The impact of these regions in the genome is still unclear and studying them is difficult for several reasons. The characteristics of non-coding regions such as their size or their location in the genetic code are very diverse. In some cases, the action of non-coding regions remains local and is limited to impacting neighboring genes. But in other cases, they can target very distant genes⁴.

In this respect, it is difficult to examine the entire genome and simply identify the parts that have a real influence on the development of genetic diseases. To do this, it is necessary to automate this analysis by using algorithms. In this context, AI is useful because it can process the vast amount of data that DNA represents. And on the other hand, AI is able to distinguish sometimes imperceptible patterns from non-coding regions that may eventually cause genetic diseases.

Applications and limits of AI

For Pierre Tambourin, former director of the Genopole, the possibilities offered by AI are important for analyzing the relationship between heredity and the appearance of genetic diseases. These contributions could help several scientific fields, including paleo-pathology. This field of study examines, among other things, the degenerative evolutions resulting from bacteria observed in ancient populations and which are still found today in certain individuals.

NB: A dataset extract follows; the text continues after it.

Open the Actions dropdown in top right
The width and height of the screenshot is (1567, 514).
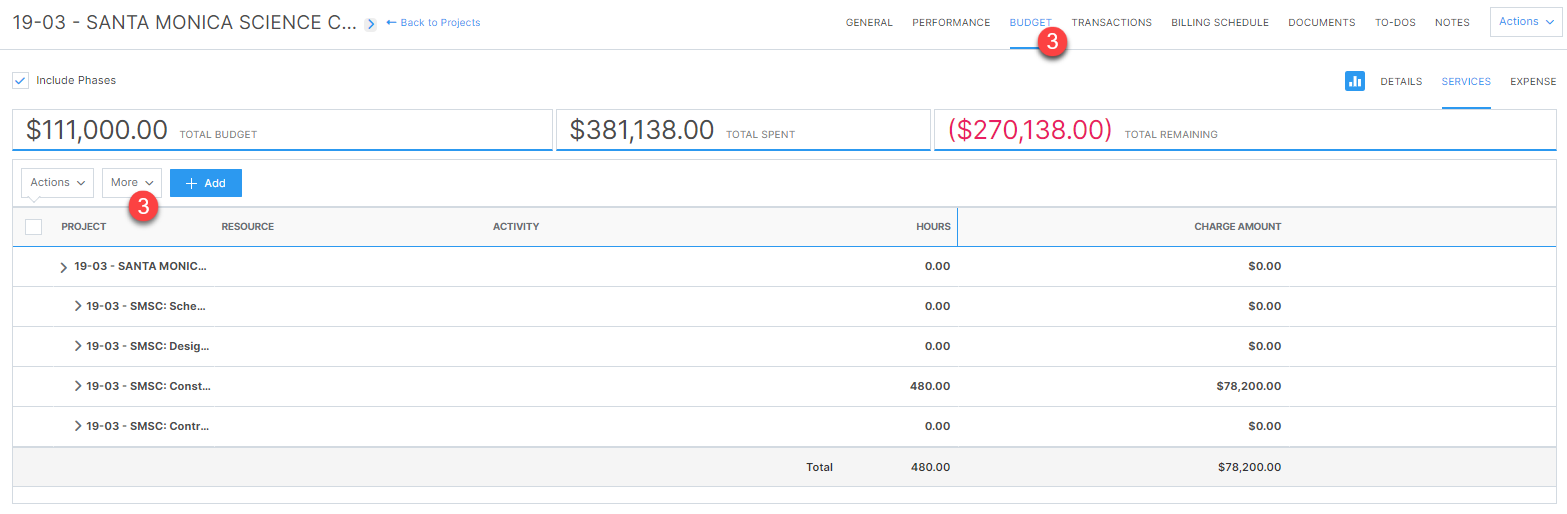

For example, a team of researchers from the University of Paris-Saclay, use a neural network to trace the “demographic history” of bacterial populations. To do this, the neural network relies on a sample of genetic differences that may exist between members of a population⁵.

If we find certain similarities between two populations, we can determine that bacteria may have spread from one to the other. This may be due to different migrations or colonizations that may have taken place. In this way, we would potentially be able to understand more about the genetics of human populations from the history of migrations of peoples and successive natural selections.

By studying the evolution of genetic diseases throughout history, it would be possible to identify early warning signs. The use of algorithms would make it possible to predict the dispositions of certain people to develop these diseases. The challenge of applying AI to DNA analysis is to perfect and automate these methods of predicting genetic diseases. However, as technologies develop, new challenges also appear.

Indeed, problems related to genome sequencing can occur, for example, because of the poor quality of the sample. This may be due to its age, but also to possible sequencing errors. AI algorithms will therefore have to take into account heterogeneous samples comprising genomes of various qualities.

Finally, the occurrence of genetic diseases is not solely related to inherited genetic traits. For example, an individual’s phenotypic traits are the result of a complex interaction between inherited genetic factors and exposure to a particular environment. These traits but also the behavior of individuals are significant in increasing the risk of disease⁶.

In this respect, predicting the pathology of an individual by taking into account only the hereditary genetic risks is not sufficient. It will then be necessary to be able to specify which factors the AI must take into account in its analysis in order to improve its predictions.

Conclusion

The use of AI is the next step in the advancement of genome analysis methods. It is an interesting tool for studying the evolution of our DNA and the hereditary character of certain genetic diseases. Eventually, AI would offer the possibility to study the predisposition of populations to certain genetic diseases.

However, this method still needs to be perfected, especially to be able to take into account both genetic and non-genetic criteria in its analysis.